Doctor J. Robert Oppenheimer of UC Berkeley headed our government’s top secret “Manhattan Project,” a massive effort dedicated to designing an ultimate war weapon. The idea was to split atoms and unleash unimaginable energy generating thermonuclear heat of 150 million degrees Fahrenheit, five times that of the sun’s fiery core. Witnessing the first successful test of his new “super bomb” on July 16, 1945 in the New Mexico desert, Dr. Oppenheimer watched in awestruck terror, then gasped these words from the Hindu Bhagavad Gita: “Now I am become Death, the destroyer of worlds.”
Oppenheimer felt enormous personal responsibility for bringing such exotic theoretical physics to deadly practical fruition. As Chairman of the General Advisory Committee of a newly created United States Atomic Energy Commission, he lobbied after the war for international control of nuclear power to avert dangerous proliferation and a nuclear arms race with the Soviet Union. For these “Un-American” sentiments, he was removed as Committee Chairman, suffered complete revocation of security clearances, and was stripped of any meaningful political influence for the rest of his public life.
These were the “Joe McCarthy years,” when the wild ravings of a drunken Wisconsin Senator took precedence over common sense and secured safety.
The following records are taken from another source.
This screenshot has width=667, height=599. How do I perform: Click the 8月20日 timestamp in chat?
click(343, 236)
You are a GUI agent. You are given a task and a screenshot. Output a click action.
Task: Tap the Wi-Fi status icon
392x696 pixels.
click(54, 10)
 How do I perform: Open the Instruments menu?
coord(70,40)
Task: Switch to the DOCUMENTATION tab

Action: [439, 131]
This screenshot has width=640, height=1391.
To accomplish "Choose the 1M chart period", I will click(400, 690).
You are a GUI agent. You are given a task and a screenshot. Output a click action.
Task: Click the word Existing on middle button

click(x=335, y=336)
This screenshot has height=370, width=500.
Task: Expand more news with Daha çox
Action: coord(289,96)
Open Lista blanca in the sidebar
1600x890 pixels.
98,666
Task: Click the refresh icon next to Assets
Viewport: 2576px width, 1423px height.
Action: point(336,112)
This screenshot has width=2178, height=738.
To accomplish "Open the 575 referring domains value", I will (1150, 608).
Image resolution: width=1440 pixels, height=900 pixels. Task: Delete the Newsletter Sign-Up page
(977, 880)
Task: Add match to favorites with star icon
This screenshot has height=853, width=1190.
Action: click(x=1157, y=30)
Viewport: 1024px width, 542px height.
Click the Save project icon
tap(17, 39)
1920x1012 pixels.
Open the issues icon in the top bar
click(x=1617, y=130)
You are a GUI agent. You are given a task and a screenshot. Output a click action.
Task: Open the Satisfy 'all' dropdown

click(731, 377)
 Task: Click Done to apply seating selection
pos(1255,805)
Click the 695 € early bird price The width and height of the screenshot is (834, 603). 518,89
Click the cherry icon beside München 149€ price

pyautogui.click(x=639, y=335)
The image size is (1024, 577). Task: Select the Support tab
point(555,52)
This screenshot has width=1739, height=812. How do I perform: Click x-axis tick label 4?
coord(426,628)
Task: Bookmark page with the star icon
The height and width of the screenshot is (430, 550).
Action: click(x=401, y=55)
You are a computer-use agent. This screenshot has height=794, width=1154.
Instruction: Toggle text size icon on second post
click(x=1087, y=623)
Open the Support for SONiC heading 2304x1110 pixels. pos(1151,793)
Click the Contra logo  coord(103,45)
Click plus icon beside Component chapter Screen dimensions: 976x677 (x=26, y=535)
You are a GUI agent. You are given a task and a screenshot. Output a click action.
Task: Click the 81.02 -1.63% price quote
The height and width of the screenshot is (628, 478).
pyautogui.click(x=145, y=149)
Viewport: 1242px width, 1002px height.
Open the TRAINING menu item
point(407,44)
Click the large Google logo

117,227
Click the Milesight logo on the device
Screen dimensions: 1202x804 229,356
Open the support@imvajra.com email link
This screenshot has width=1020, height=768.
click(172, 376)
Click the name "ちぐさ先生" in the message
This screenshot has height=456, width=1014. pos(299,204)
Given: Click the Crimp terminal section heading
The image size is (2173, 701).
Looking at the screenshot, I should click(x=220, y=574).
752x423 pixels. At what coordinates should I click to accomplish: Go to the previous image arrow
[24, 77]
There were “Commies” in the State Department, “Reds” way across town and “Pinkos” right up your block. Joe said he had solid names. He had only shameful notions. Edward R. Murrow nailed McCarthy coast to coast on CBS. Murrow’s closing words on the program come down to us through the years, perhaps particularly resonant today in the light of the seemingly inexplicable Trump phenomenon:
“The actions of the junior Senator from Wisconsin have caused alarm and dismay amongst our allies abroad, and given considerable comfort to our enemies. And whose fault is that? Not really his. He didn't create this situation of fear; he merely exploited it - and rather successfully. Cassius was right. ‘The fault, dear Brutus, is not in our stars, but in ourselves.’”
On Dec. 2, 1954, the Senate voted to censure Senator McCarthy by a vote of 67–22, making him one of few senators ever to be disciplined in this fashion. McCarthy died of alcoholism on May 2, 1957, at the age of 48.
So here we are, Bernie, 75.
As your “birth brother,” you’ve made me proud.
You’ve awakened, enlightened and energized a whole new generation of dedicated young Americans, driven not by false memories of imagined yesterdays, but by the promising possibility of truer tomorrows.
Being a hero of our youth at 75 is no small achievement, Bernie.
I’m a hero to my cat, but only after a half can of “Puss ‘n Boots” and a healthy helping of Temptations “Savory Salmon” Classic Kitty Treats.
For purposes of full honest disclosure, Bernie, I should herein confess that I am actually a bit younger than you, having been delivered seven weeks prematurely by cesarean section. I spent my first two months outside the womb enclosed within the warm, comforting confines of a climate controlled hospital incubator, thus not having been born so much as hatched. Chirp. Chirp.
Thank you for resisting what must have been a powerful urge to launch a third party bid this election cycle despite enormous pressure to do so from highly inspired, hard fighting, true believing supporters. Yielding to this temptation might have split the Democratic Party in half and all but assured the election of Donald J. Trump.
You have saved us from collective catastrophe, international condemnation and universal scorn. And made more unlikely a sudden, blinding flash of brilliant white light.